The series starts out as a simple enough superhero origin story with a bit of a domestic spin. Instead of Mark Grayson being an orphan, he’s got a loving mother and a father who just so happens to be one of the world’s greatest superheroes. After Mark comes into his own powers, he dons the name Invincible and begins his own heroic adventures.
The big deal with Invincible is that it stands out among other superhero books as a full blown soap opera. Everyone talks about things like X-Men and Batman being dramatic stories with the occasional fight scene, but Invincible really feels like a long-running story with soap opera elements sprinkled throughout every issue.
I say that Invincible’s dad, Omni-Man, is one of the greatest heroes in the world because he really is just one in an entire superhero universe - and a massive one at that.

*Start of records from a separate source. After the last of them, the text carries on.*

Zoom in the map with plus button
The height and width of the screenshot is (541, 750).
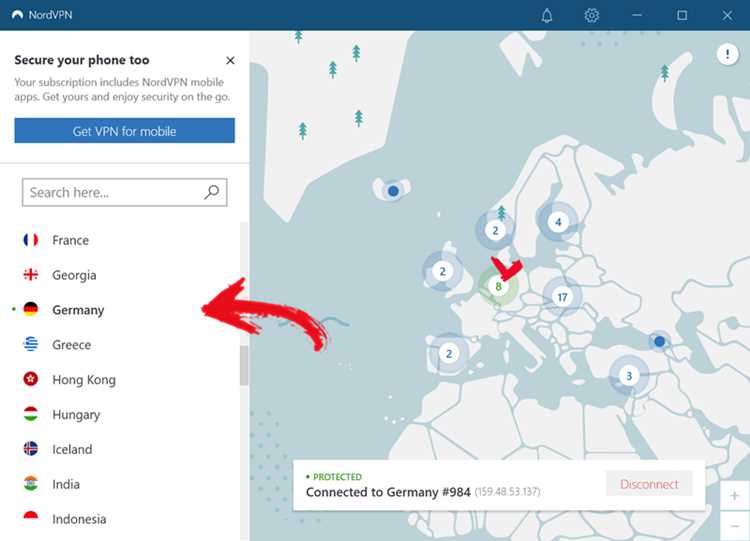click(x=735, y=496)
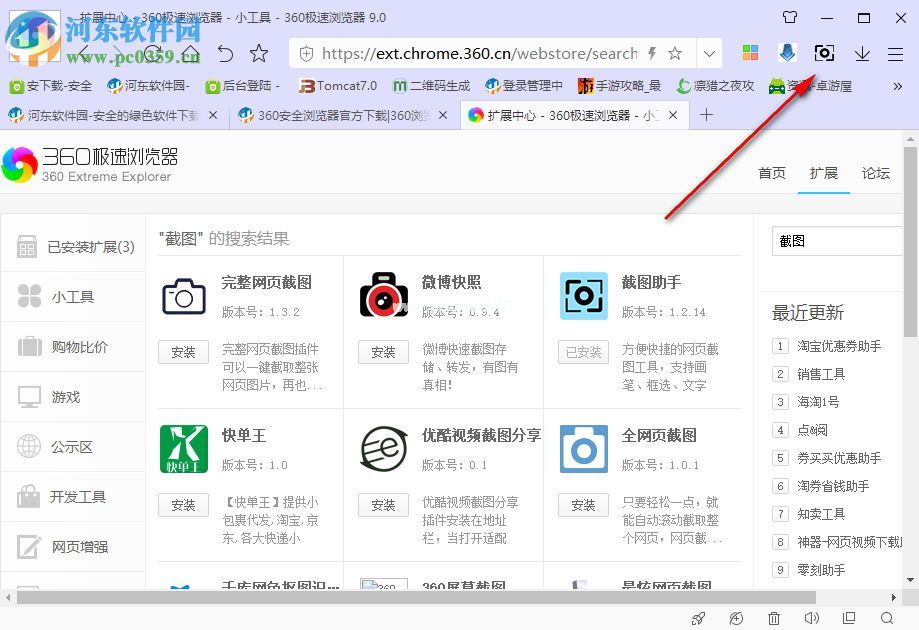
Task: Bookmark this page with the star icon
Action: click(x=675, y=52)
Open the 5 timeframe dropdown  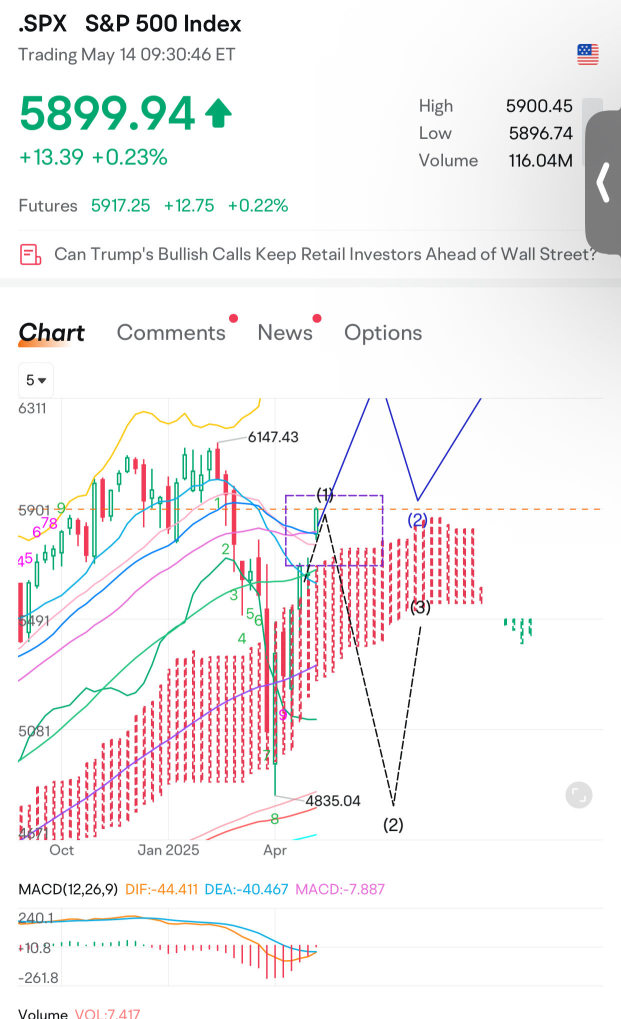pyautogui.click(x=36, y=380)
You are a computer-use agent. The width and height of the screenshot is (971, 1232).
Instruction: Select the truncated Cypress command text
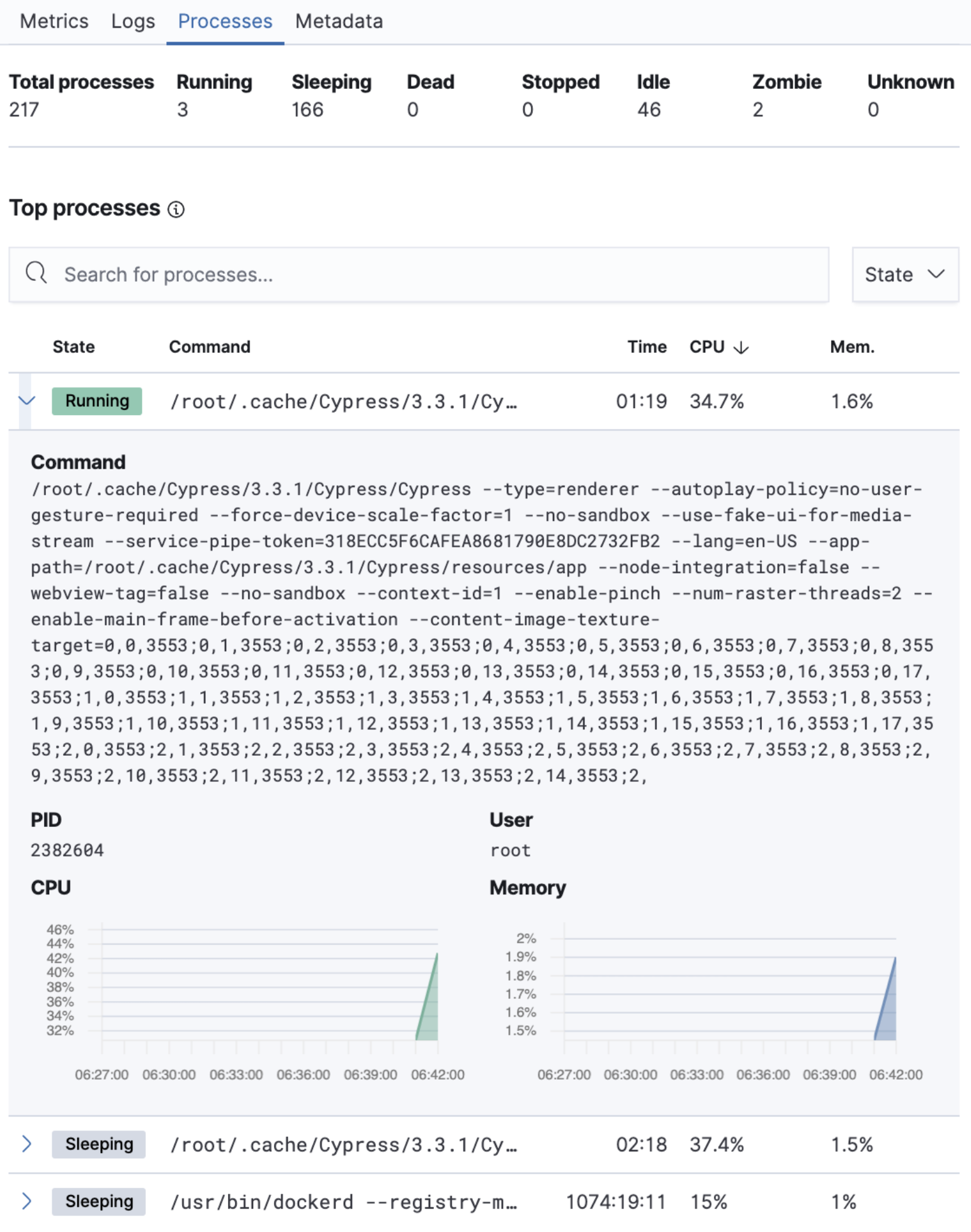click(x=343, y=401)
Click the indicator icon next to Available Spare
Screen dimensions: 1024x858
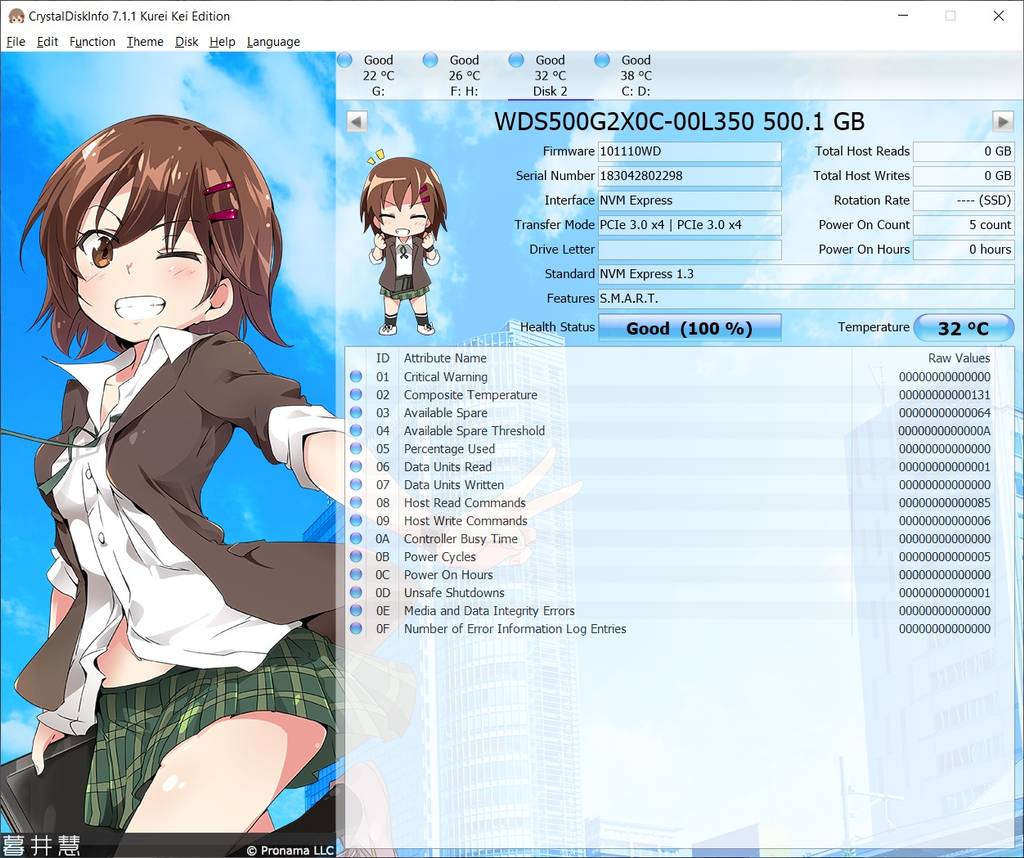pos(357,413)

Similar to Black Hammer, Invincible managed to create a full-blown connected superhero crossover universe with more or less one single ongoing series. There was the occasional spin-off mini-series, but most of the stories involving Mark Grayson and his many, many allies on Earth and throughout the universe all take place within the pages of Invincible.
But the extended Invincible cast doesn’t just show up every time Mark needs a hand. There are over thirty characters with their own intricate storylines and character arcs that span over the entire run of the series. The tiniest, randomest thing, such as an alien stowing away on a space shuttle, will happen in one issue and become a huge deal fifteen issues later.
It's always a blast when major characters show up for one page to add more details to whatever plot they’re conspiring only to disappear as soon as they appeared. There’s so much going on that I have no idea how someone kept up with every storyline over the course of the fifteen years that Invincible was running. Binge-reading the complete series is the only way to go.
If you like big, epic superhero universes but don’t know where to start with the Big Two’s convoluted mess, Invincible is Spider-Man, the Justice League, Teen Titans, Guardians of the Galaxy, and Dragon Ball Z all in one book. If that’s not enough to get you interested: the final battle takes place inside of the sun. Go read Invincible.